[Source information]
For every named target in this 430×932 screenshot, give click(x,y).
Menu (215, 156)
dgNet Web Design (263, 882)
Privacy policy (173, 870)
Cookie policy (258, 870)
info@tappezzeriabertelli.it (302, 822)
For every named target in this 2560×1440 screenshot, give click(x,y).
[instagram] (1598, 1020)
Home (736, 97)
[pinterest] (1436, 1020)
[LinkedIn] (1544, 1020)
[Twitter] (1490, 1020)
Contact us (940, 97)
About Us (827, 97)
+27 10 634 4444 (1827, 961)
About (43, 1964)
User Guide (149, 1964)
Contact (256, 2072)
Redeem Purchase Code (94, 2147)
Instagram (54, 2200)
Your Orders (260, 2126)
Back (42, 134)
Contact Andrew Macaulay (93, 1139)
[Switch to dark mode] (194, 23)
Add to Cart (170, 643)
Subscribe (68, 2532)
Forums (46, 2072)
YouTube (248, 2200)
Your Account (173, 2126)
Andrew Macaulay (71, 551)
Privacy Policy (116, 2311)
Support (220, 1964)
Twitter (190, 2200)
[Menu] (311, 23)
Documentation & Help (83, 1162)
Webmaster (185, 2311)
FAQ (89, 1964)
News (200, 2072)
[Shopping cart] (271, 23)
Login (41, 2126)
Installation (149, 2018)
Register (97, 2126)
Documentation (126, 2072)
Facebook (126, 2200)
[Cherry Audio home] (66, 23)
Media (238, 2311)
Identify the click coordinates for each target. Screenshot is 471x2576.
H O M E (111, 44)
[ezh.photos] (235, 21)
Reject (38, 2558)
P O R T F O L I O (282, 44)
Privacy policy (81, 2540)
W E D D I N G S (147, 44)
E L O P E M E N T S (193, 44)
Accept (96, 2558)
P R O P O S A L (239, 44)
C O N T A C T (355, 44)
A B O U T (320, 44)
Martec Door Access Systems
[/Source information]
**Exercise description**: Please copy only these lines, exactly: the first line of the records through the line containing "Your Orders (260, 2126)", ends included.

**Solved problem**:
For every named target in this 430×932 screenshot, give click(x,y).
Menu (215, 156)
dgNet Web Design (263, 882)
Privacy policy (173, 870)
Cookie policy (258, 870)
info@tappezzeriabertelli.it (302, 822)
For every named target in this 2560×1440 screenshot, give click(x,y).
[instagram] (1598, 1020)
Home (736, 97)
[pinterest] (1436, 1020)
[LinkedIn] (1544, 1020)
[Twitter] (1490, 1020)
Contact us (940, 97)
About Us (827, 97)
+27 10 634 4444 (1827, 961)
About (43, 1964)
User Guide (149, 1964)
Contact (256, 2072)
Redeem Purchase Code (94, 2147)
Instagram (54, 2200)
Your Orders (260, 2126)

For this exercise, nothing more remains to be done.